WORK TO BE COMPLETED — Verbatim copy without pictures. Please print every entry as it stands.

==*==

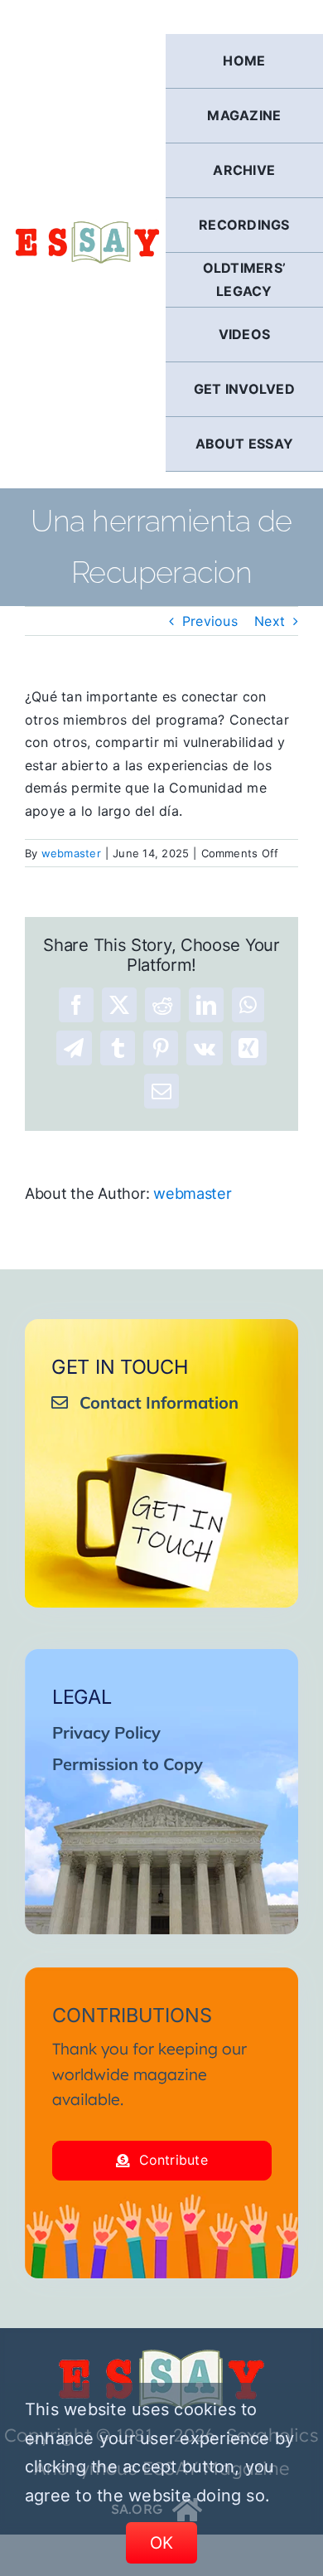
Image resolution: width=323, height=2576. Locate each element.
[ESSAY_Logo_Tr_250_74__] (161, 2355)
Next (269, 621)
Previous (210, 621)
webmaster (71, 853)
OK (162, 2543)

==*==

ANSWER SPACE —
Image resolution: width=323, height=2576. Locate each element.
[ESSAY_Logo_Tr_250_74__] (161, 2355)
Next (269, 621)
Previous (210, 621)
webmaster (71, 853)
OK (162, 2543)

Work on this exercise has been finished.